- [Written problem]:
Put the entries into a two-column CSV with the columns "instruction" and "click", one row per entry, holding its text and its answer, each in a single quoted field with line breaks replaced by spaces. Begin at the line that contains "You are a GUI" and continue through the last entry, and leave the pictures out.

··········

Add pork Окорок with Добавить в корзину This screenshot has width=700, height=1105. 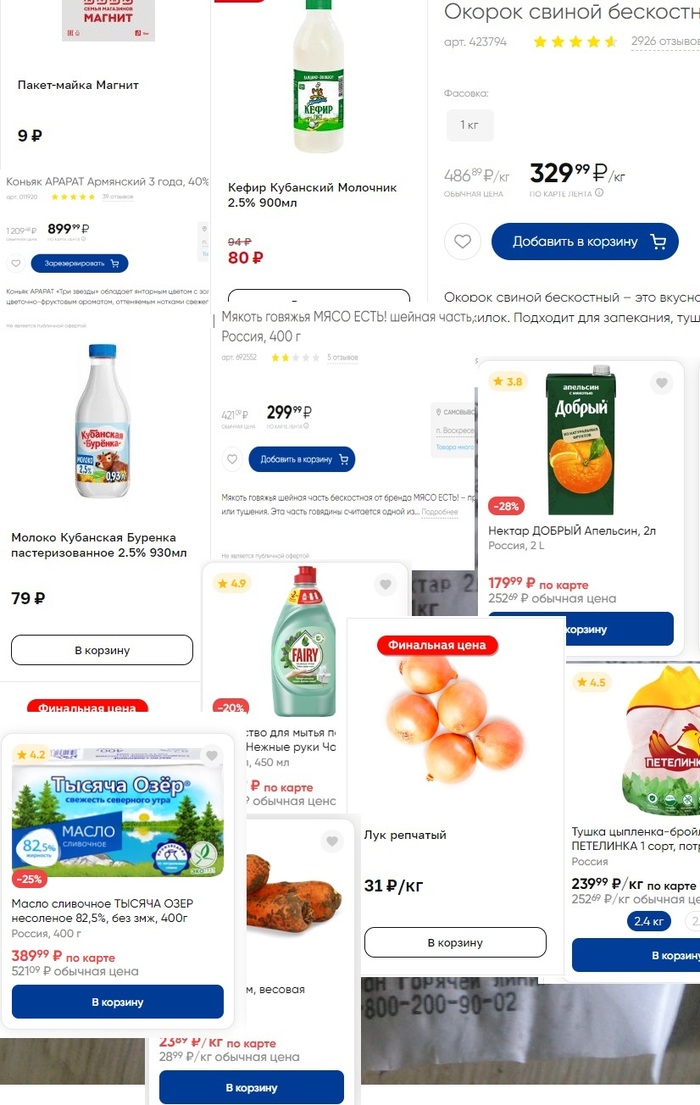pyautogui.click(x=584, y=242)
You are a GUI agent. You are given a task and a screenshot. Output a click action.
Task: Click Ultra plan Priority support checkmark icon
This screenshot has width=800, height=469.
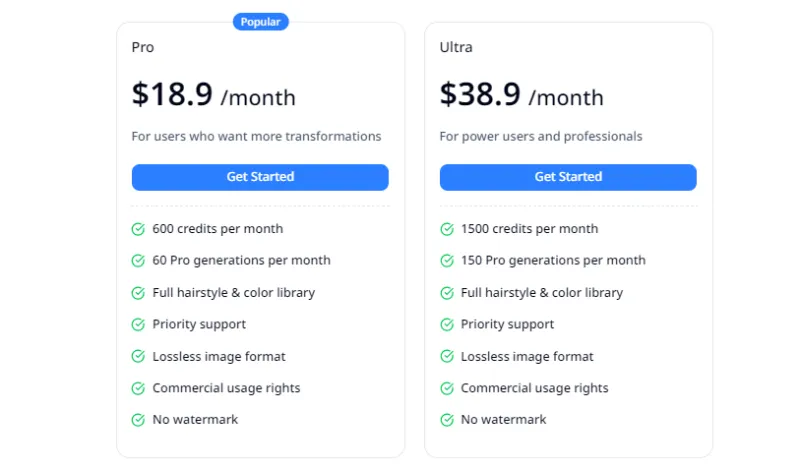447,325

··········

- [Output]:
instruction,click
"You are a GUI agent. You are given a task and a screenshot. Output a click action. Task: Click Ultra plan Priority support checkmark icon This screenshot has width=800, height=469.","447,325"